Le décor était à couper le souffle. Au-dessous de nous, l'eau bleue du fjord. Devant nous, une pente raide qui ressemblait à un plongeoir entre deux murs de glace. L'ascension semblait interminable. Même Lydia, qui s'arrête rarement, fait une pause. Nous testons régulièrement la neige, restant attentifs aux chutes de pierres. Mon ami Antoine, après avoir vu les photos, a plaisanté : "Dans ce genre de couloir, le vrai danger d'une avalanche, c'est la noyade". Comme toujours, il exagère, mais ici, dans ce puits vertical, la plaisanterie avait une résonance particulière. Le sommet est impressionnant. Deux aigles décrivent des cercles dans les courants d'air chaud au-dessus de la crête. La vue s'ouvre sur la mer et les montagnes. Après plus de six heures d'ascension, ce moment avait une saveur particulière. La descente était sérieuse dès les premiers mètres, qui étaient les plus raides. Il n'y a pas de plat, pas de droit à l'erreur. Les cuisses brûlantes, la concentration à son comble et la joie de skier dans un cadre unique.

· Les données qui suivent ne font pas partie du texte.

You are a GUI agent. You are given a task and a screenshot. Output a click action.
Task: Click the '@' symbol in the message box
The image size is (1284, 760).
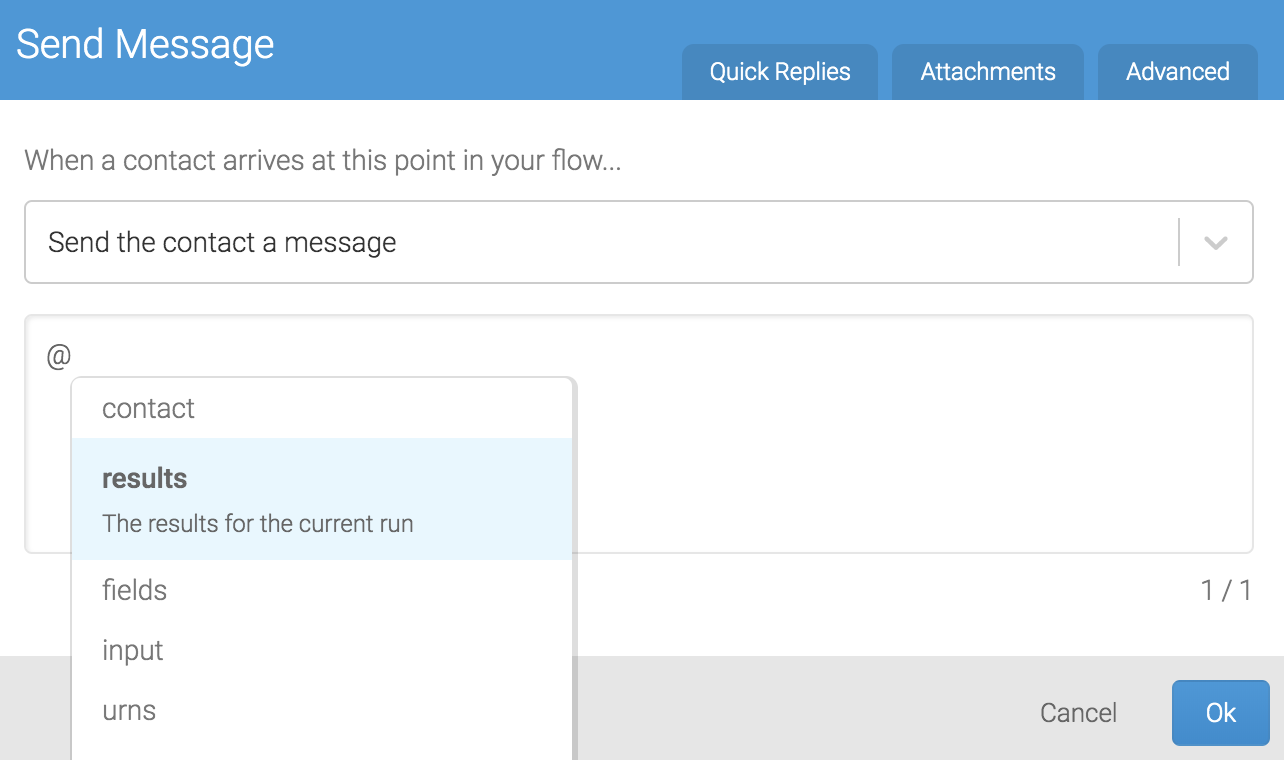tap(58, 353)
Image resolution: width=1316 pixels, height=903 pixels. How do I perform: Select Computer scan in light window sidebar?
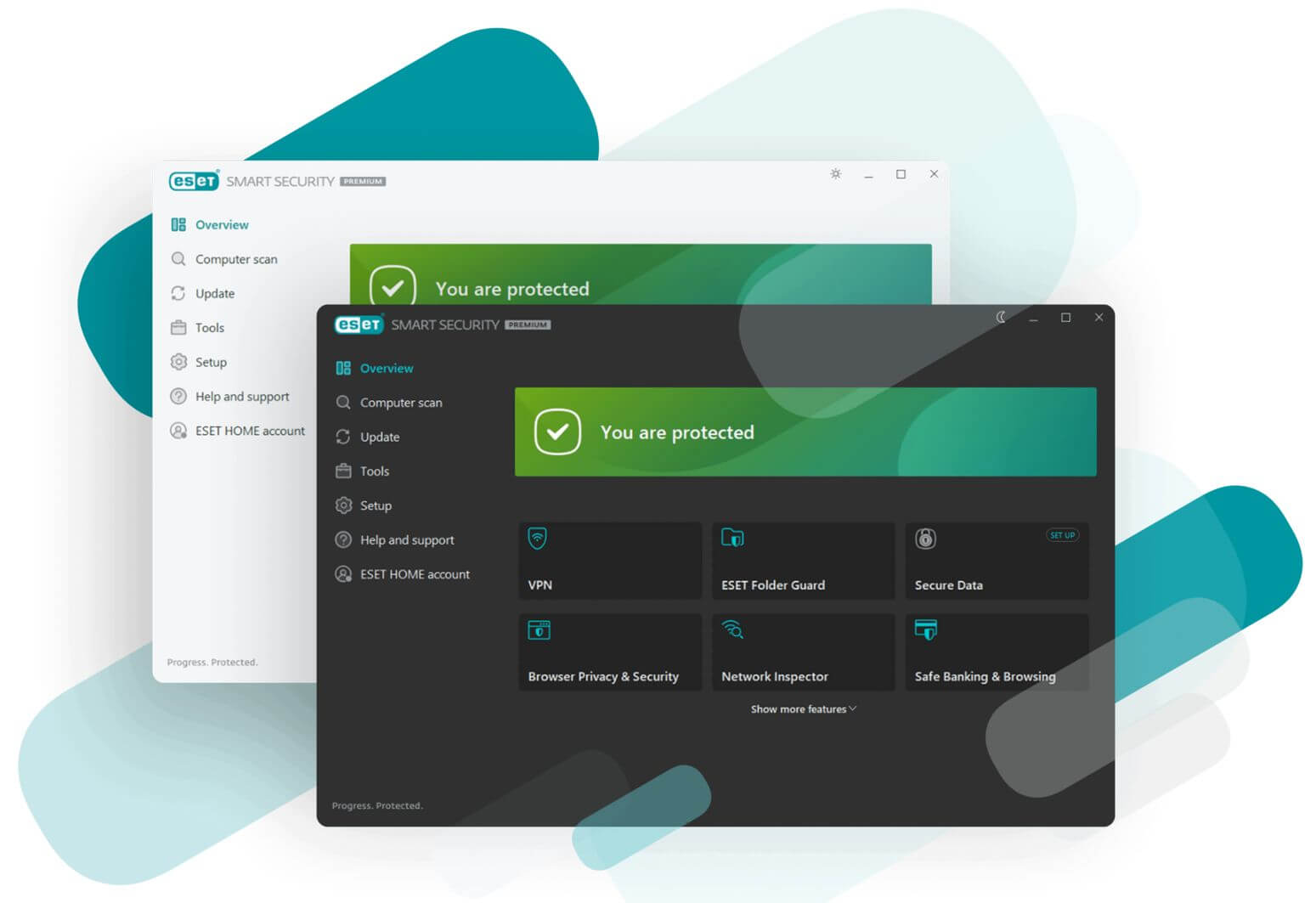235,259
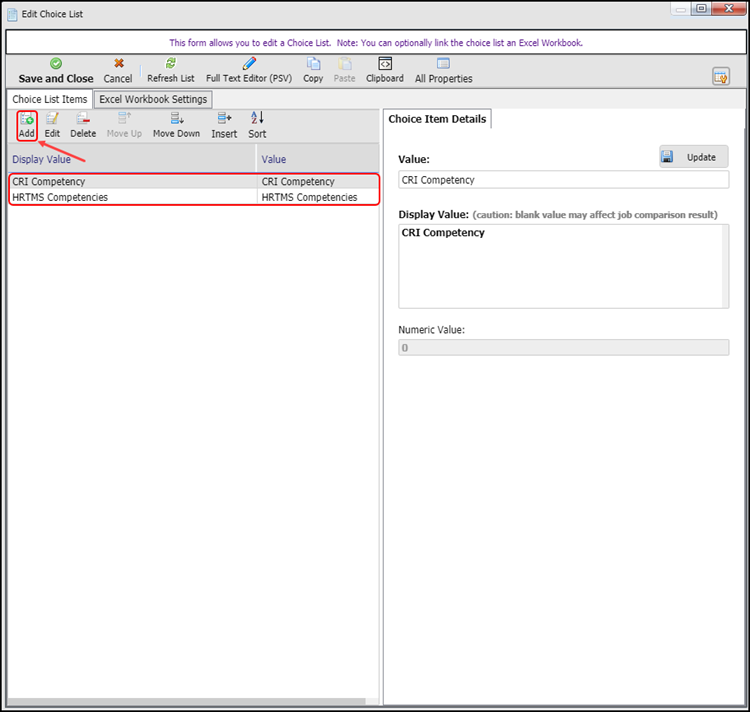The height and width of the screenshot is (712, 750).
Task: Add a new choice list item
Action: [27, 125]
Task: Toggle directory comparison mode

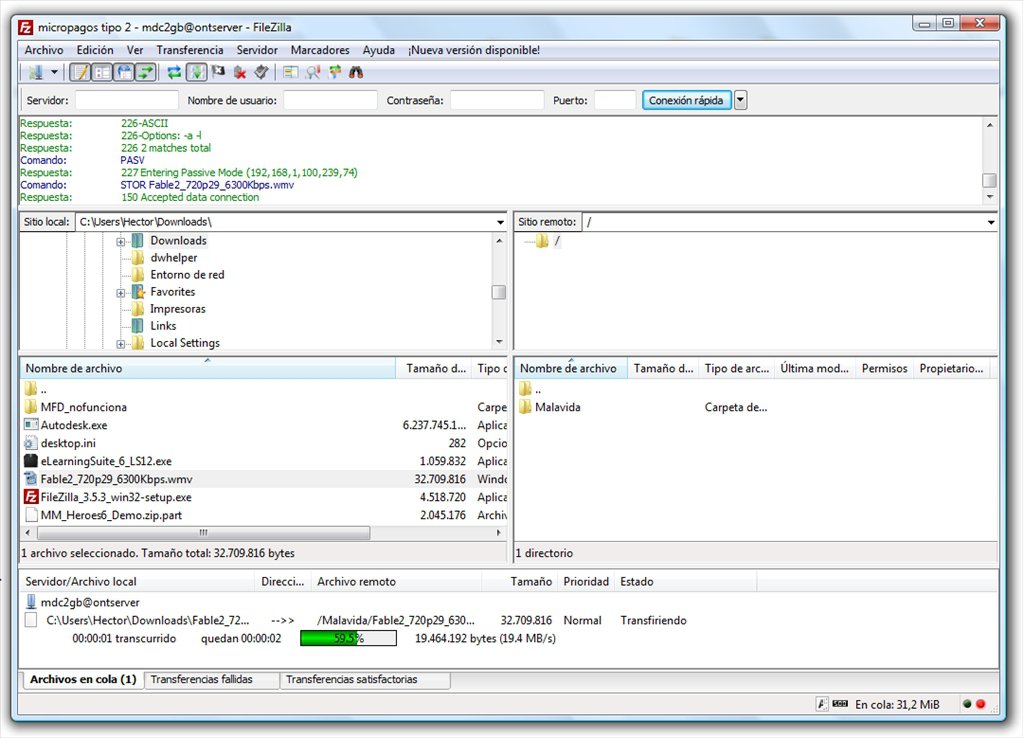Action: (290, 72)
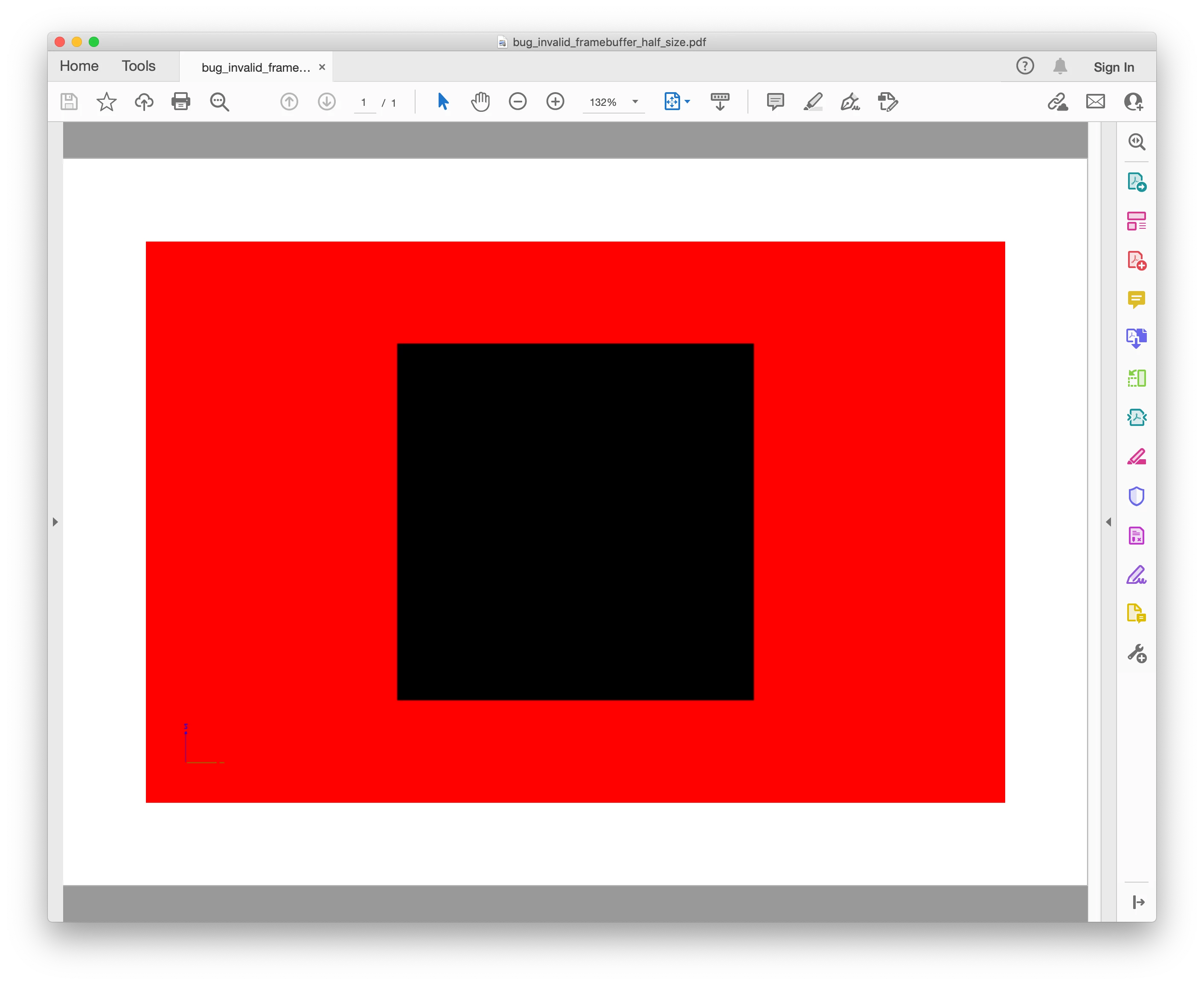Bookmark the file with the star icon
This screenshot has width=1204, height=985.
click(106, 102)
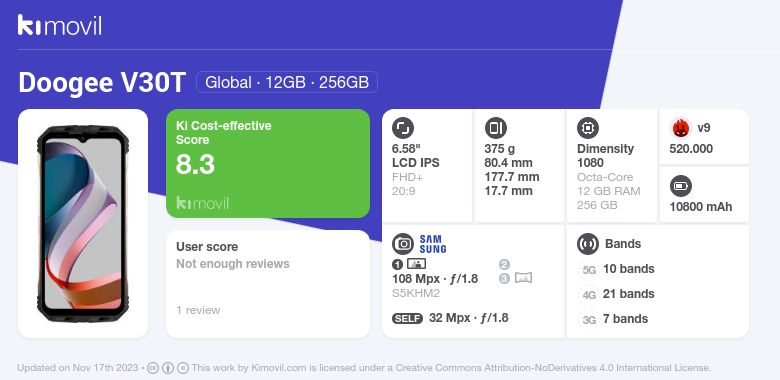The width and height of the screenshot is (780, 380).
Task: Click the Kimovil logo at top
Action: point(60,25)
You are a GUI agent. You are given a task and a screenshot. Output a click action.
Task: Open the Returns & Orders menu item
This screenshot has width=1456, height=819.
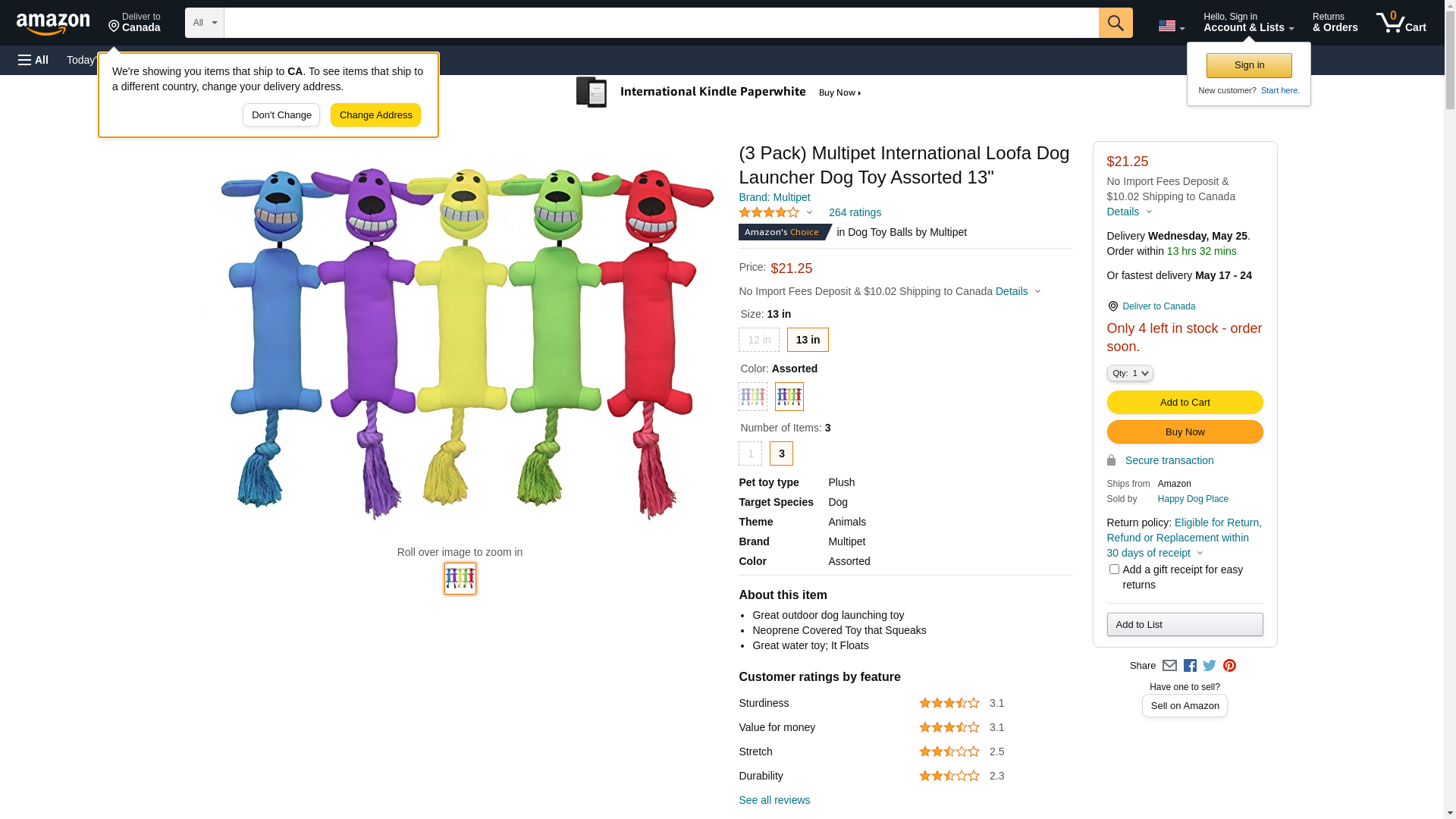(1335, 23)
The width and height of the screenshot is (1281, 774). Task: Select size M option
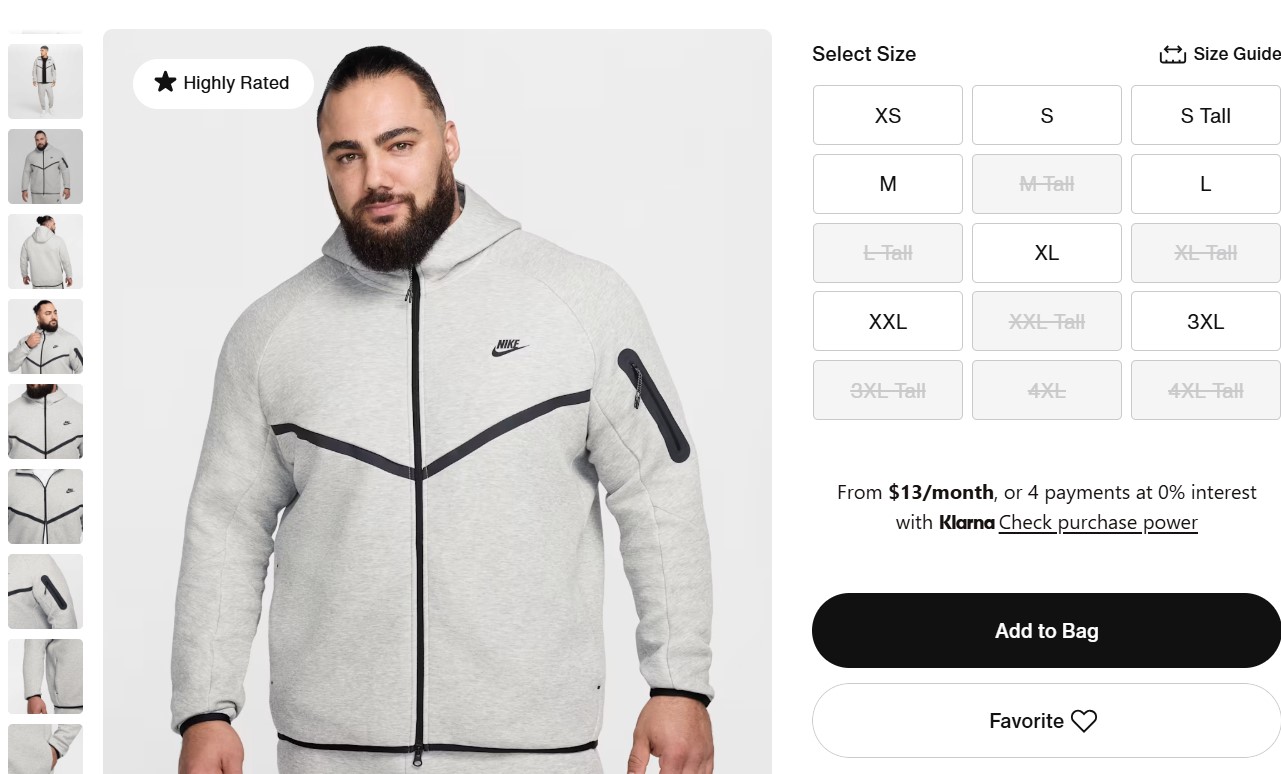(x=887, y=184)
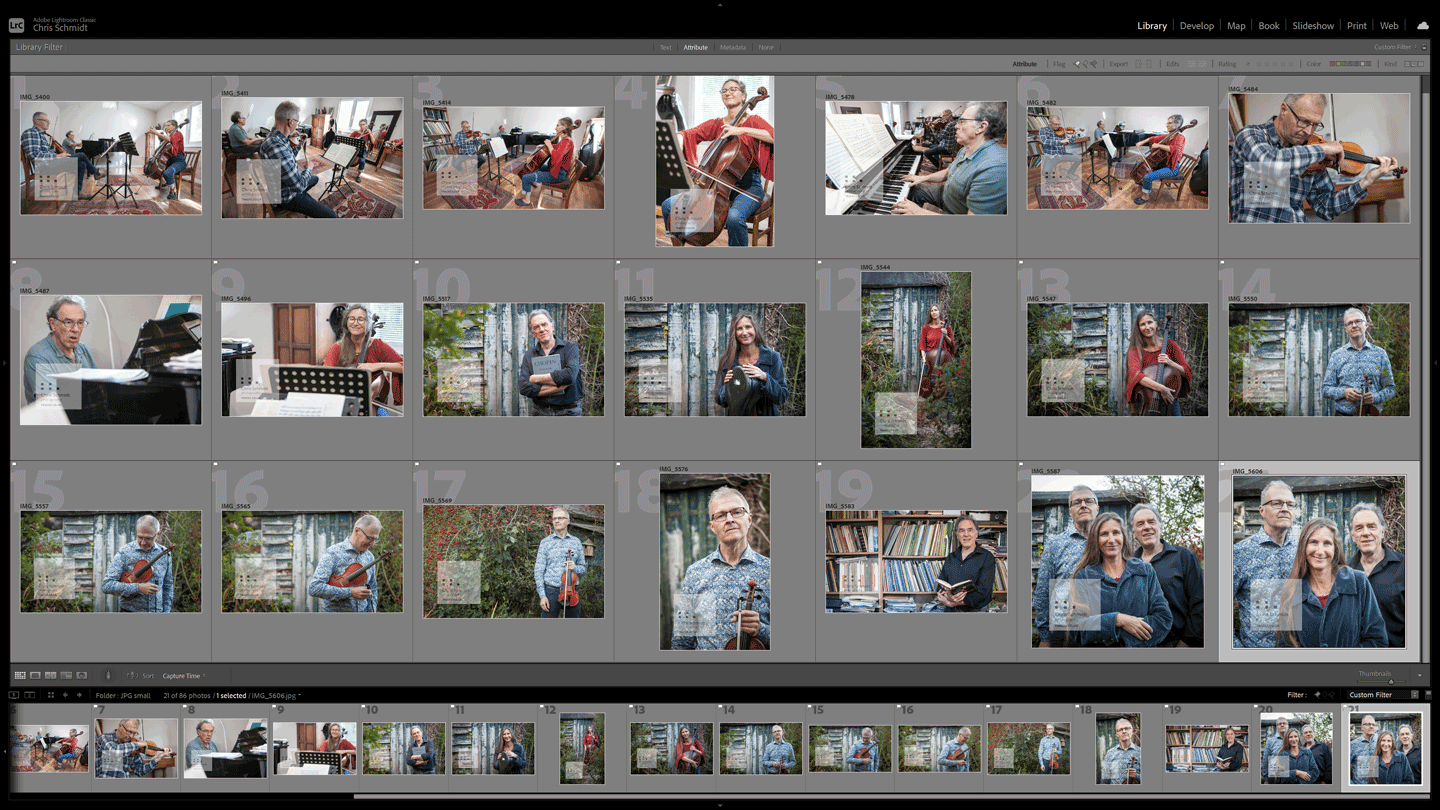Click the Metadata filter button
1440x810 pixels.
click(733, 47)
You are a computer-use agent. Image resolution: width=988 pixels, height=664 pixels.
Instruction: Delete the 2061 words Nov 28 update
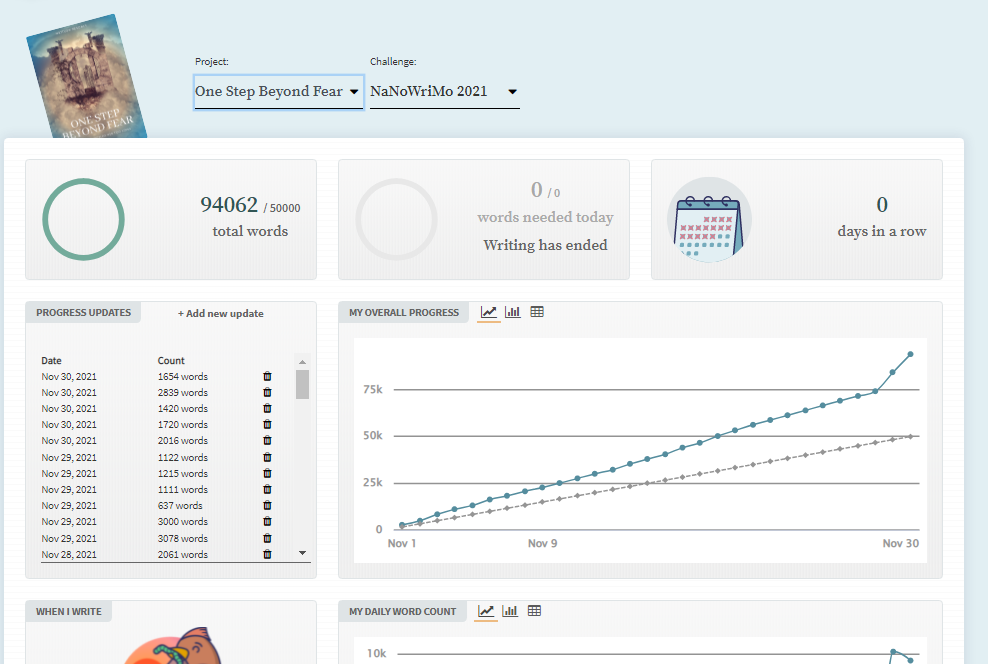click(267, 554)
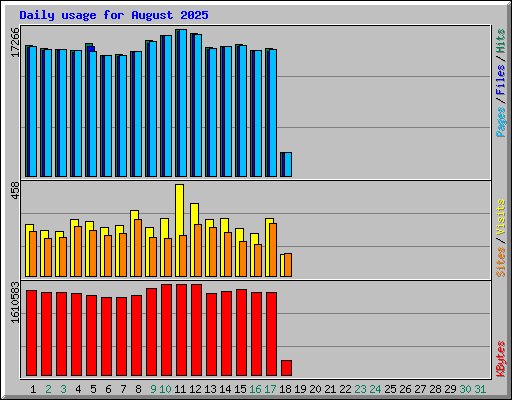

Le lendemain, nous avons appris que ce couloir avait un nom : la marraine de tous les couloirs. Le guide local à qui nous avons parlé ne connaissait que deux façons d'y accéder : louer un bateau ou marcher le long du fjord. Il a ri de bon cœur lorsque nous lui avons parlé de nos bâts. Lydia avait raison : une fois les skis et les pagaies réunis, le terrain de jeu devient soudain plus grand.